— DATA FOR PROCESSING —
──────────────────────────────

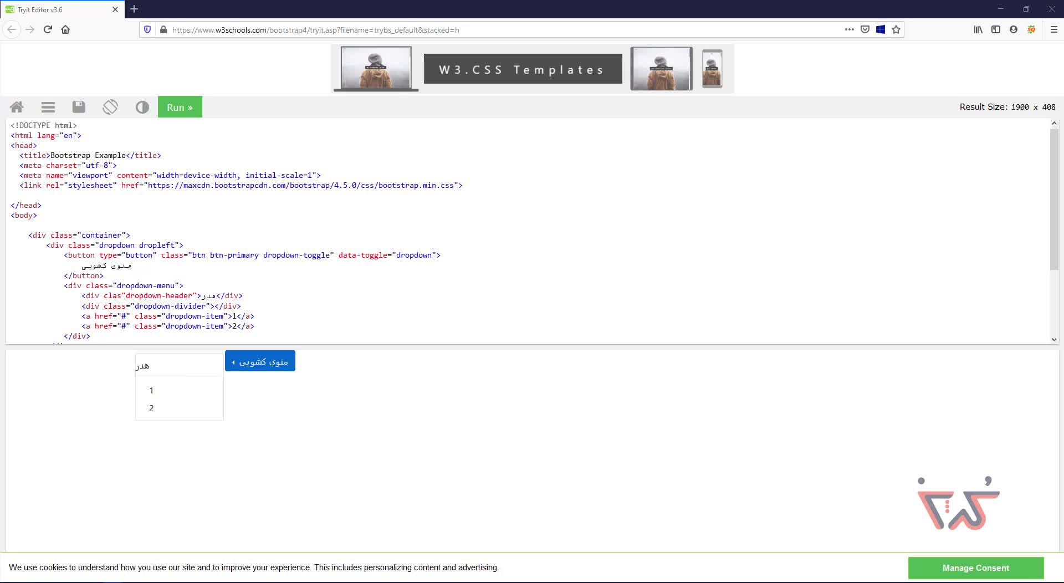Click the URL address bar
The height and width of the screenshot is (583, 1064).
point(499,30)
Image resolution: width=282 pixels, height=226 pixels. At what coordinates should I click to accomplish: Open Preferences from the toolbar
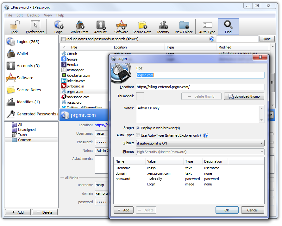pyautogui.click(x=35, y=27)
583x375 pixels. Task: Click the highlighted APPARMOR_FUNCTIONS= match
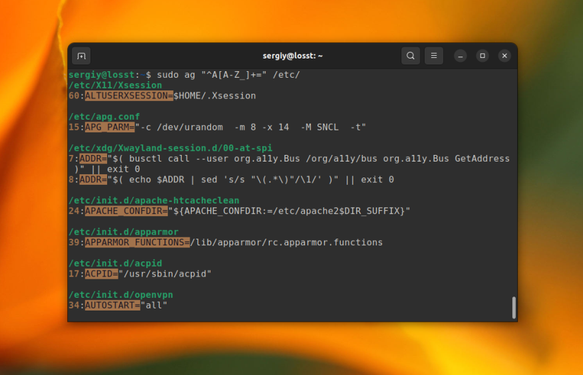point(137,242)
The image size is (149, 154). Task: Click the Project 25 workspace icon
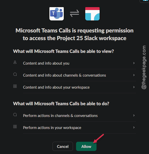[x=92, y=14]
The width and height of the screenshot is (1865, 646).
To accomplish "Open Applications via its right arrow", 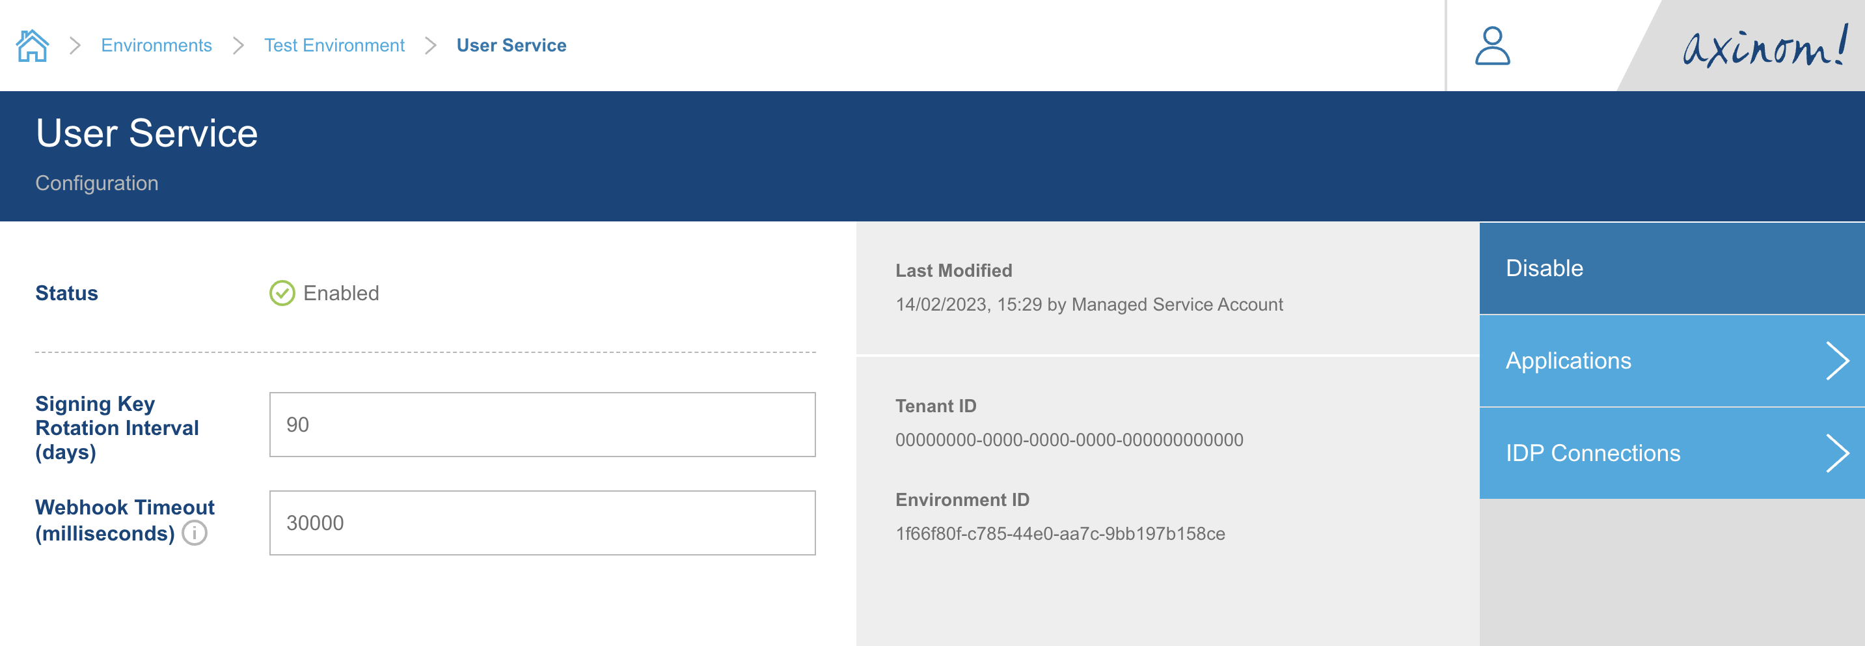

──────────────────────────────

— TASK DESCRIPTION —
Pictures are not part of the copy. Extract exactly the lines from the line containing "The image size" through the final line of the entries above, both included.

— EXERCISE OUTPUT —
The image size is (149, 154). Task: Click the Project 25 workspace icon
[x=92, y=14]
The width and height of the screenshot is (1865, 646).
To accomplish "Open Applications via its right arrow", 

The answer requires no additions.